Information supplied.

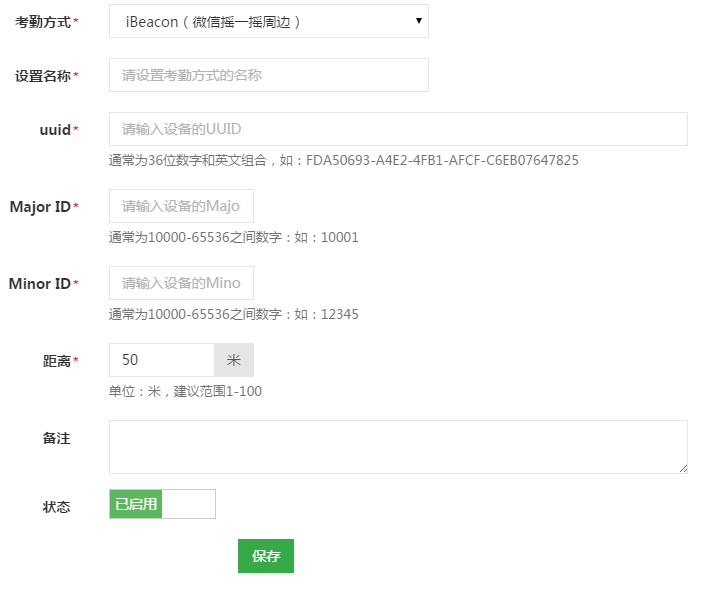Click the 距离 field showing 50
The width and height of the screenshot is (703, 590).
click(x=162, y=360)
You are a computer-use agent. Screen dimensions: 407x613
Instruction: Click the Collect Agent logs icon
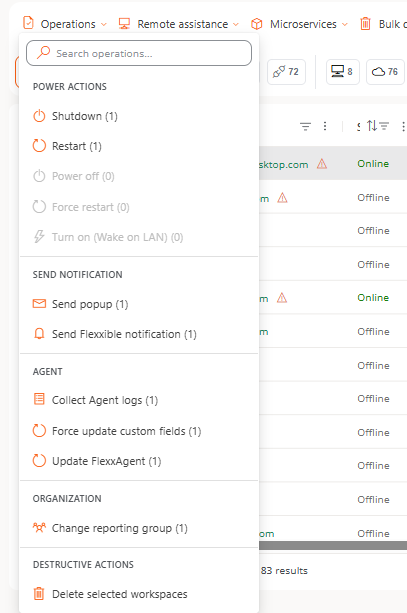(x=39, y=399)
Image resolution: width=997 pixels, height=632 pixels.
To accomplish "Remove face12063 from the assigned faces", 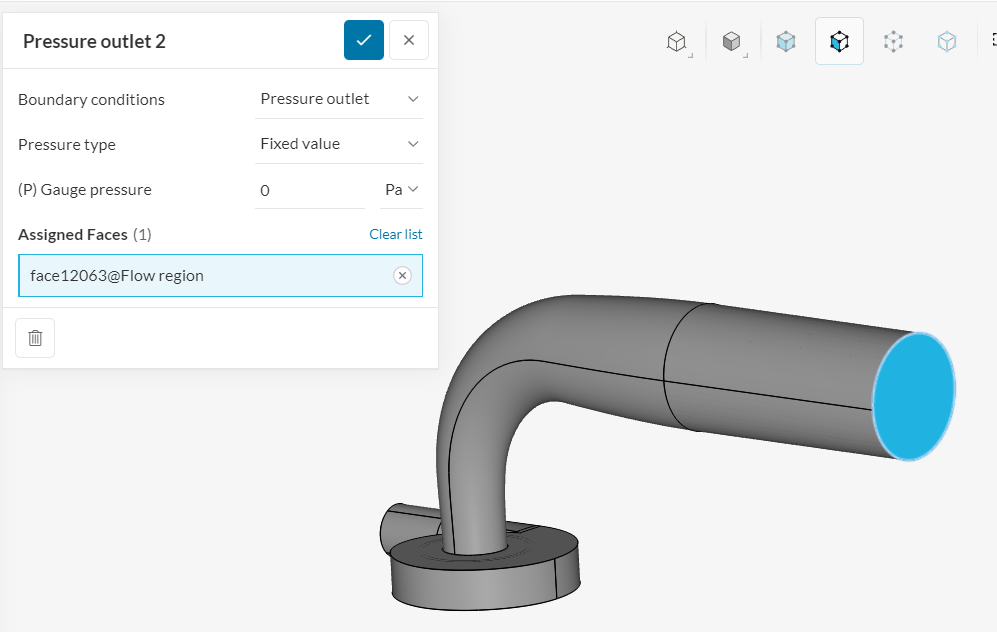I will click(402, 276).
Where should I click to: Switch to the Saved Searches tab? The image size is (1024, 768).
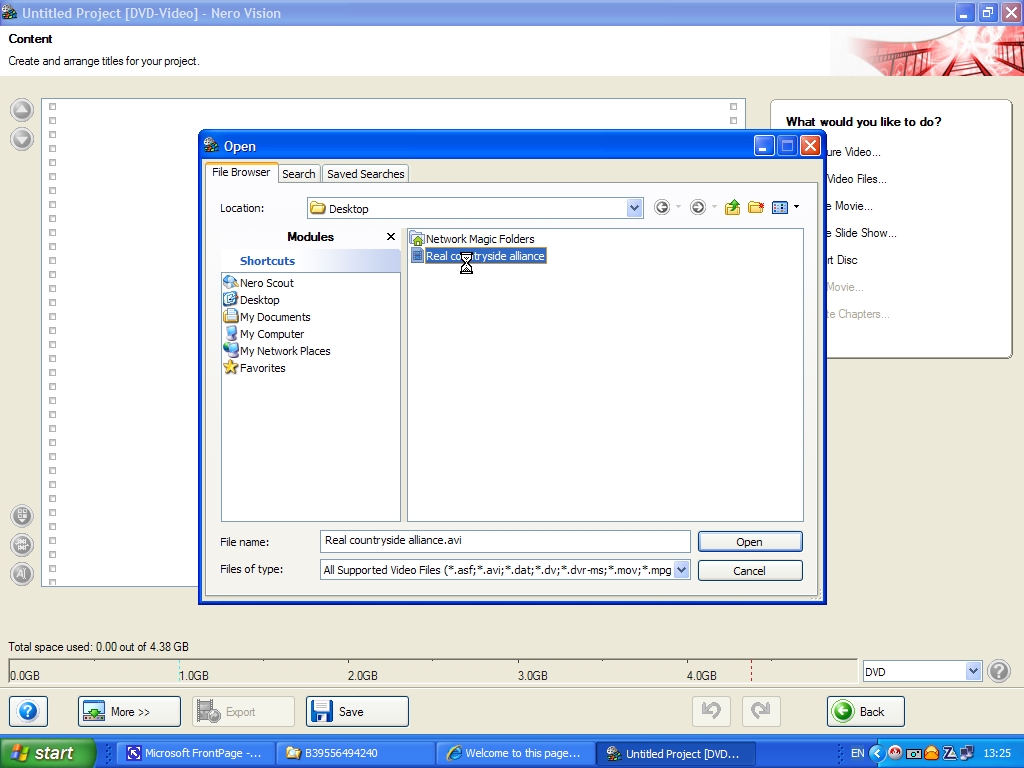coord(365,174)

* * *

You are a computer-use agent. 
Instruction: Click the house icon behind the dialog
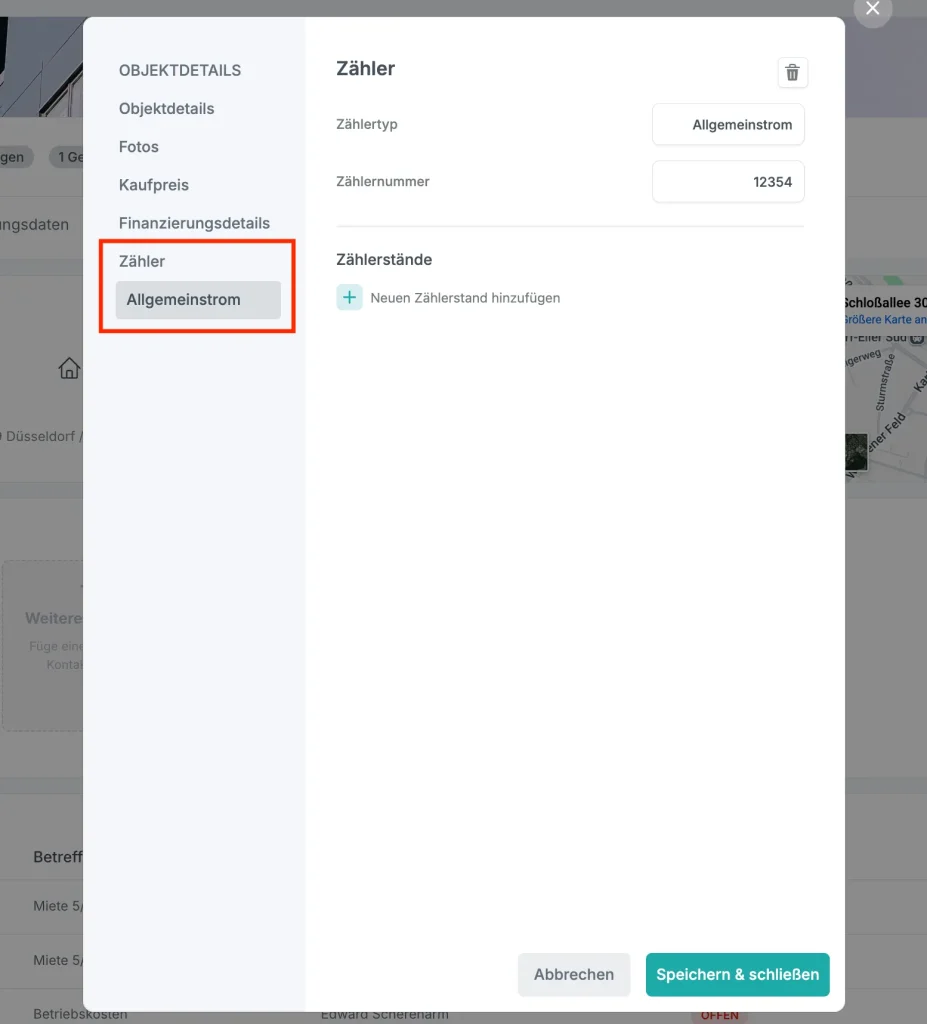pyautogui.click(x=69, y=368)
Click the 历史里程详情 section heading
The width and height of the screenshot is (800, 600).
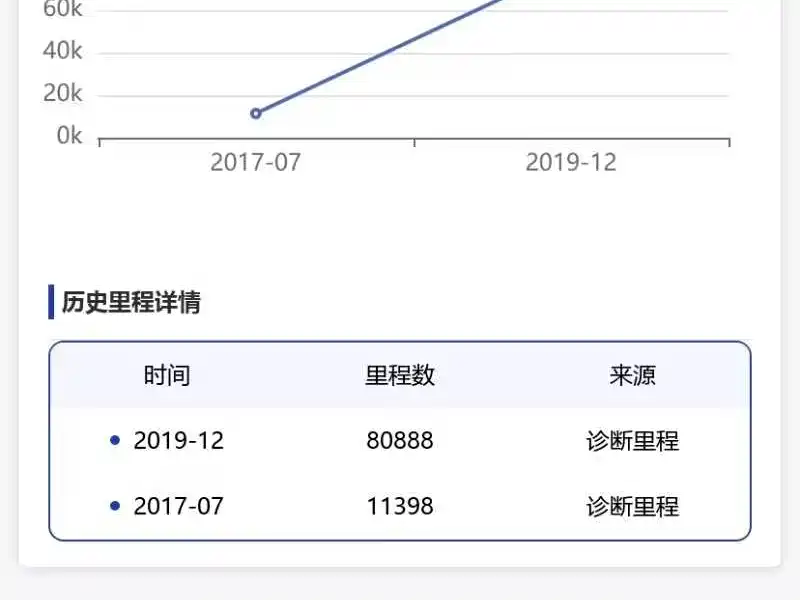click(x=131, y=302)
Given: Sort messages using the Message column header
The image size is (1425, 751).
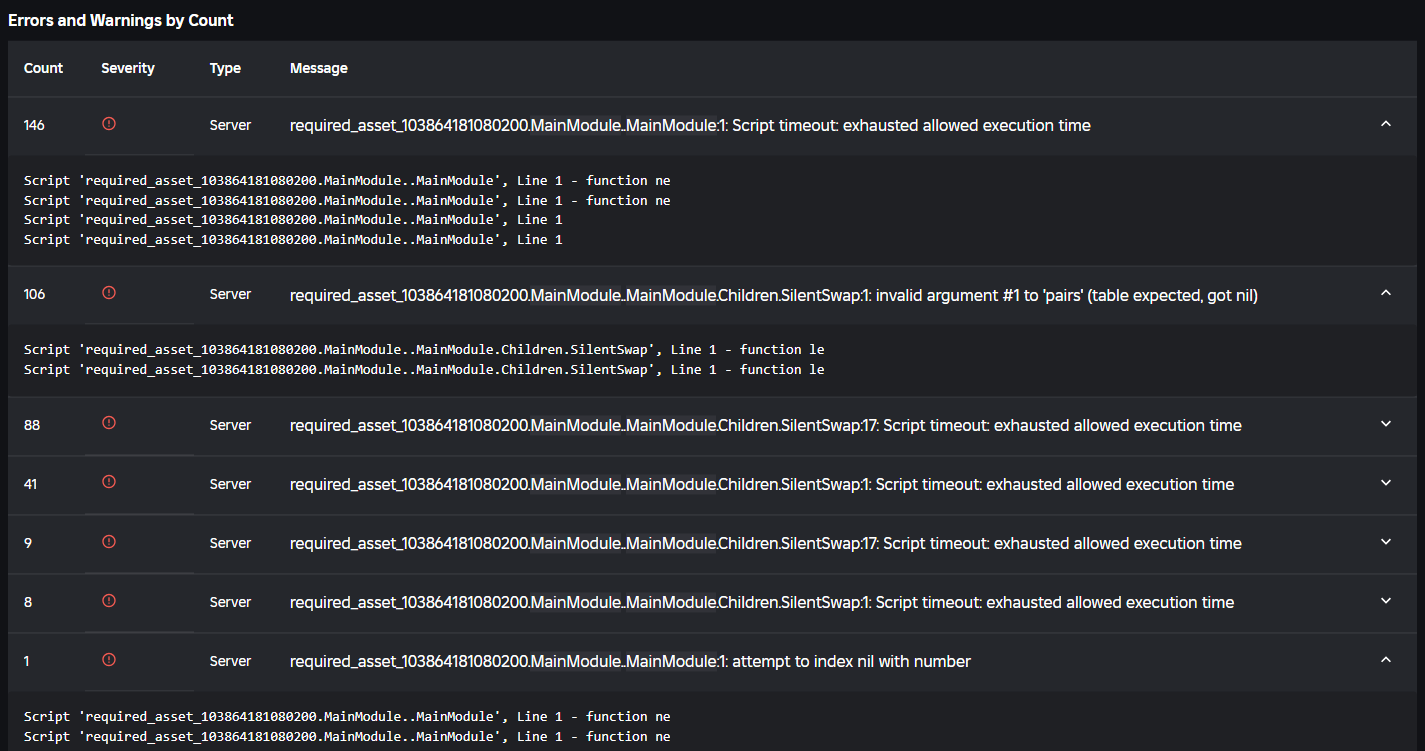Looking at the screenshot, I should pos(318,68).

==

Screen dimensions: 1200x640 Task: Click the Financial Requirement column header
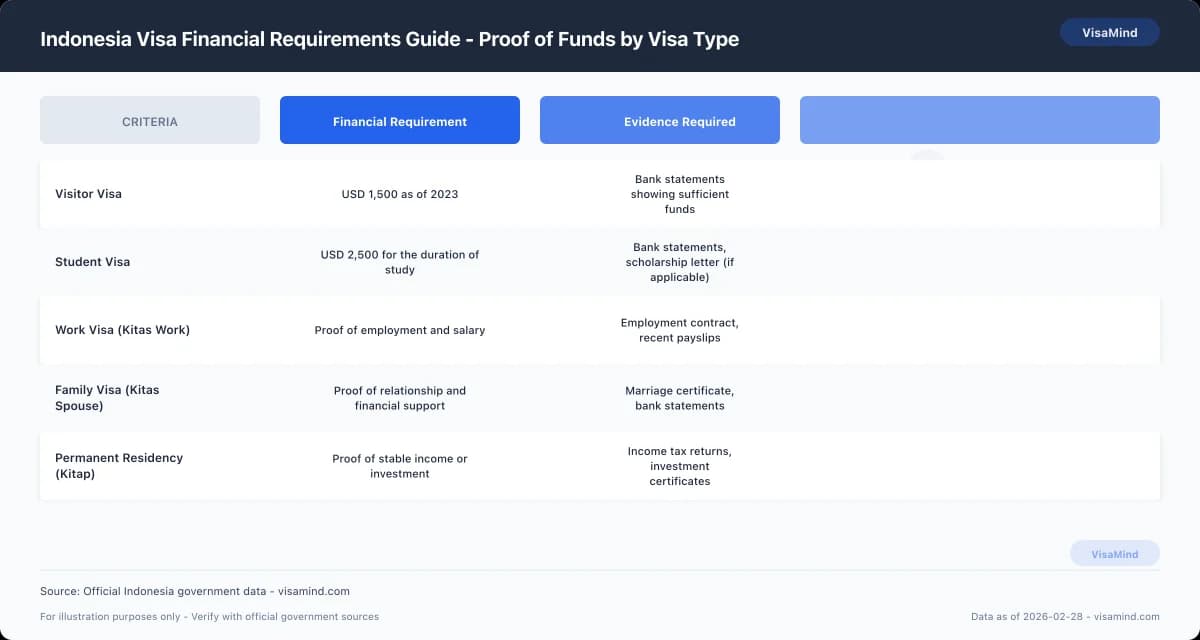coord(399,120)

Problem to work on. Determine how many lines of the records above contain the word "computer", and report only that number.

Output for this exercise. 2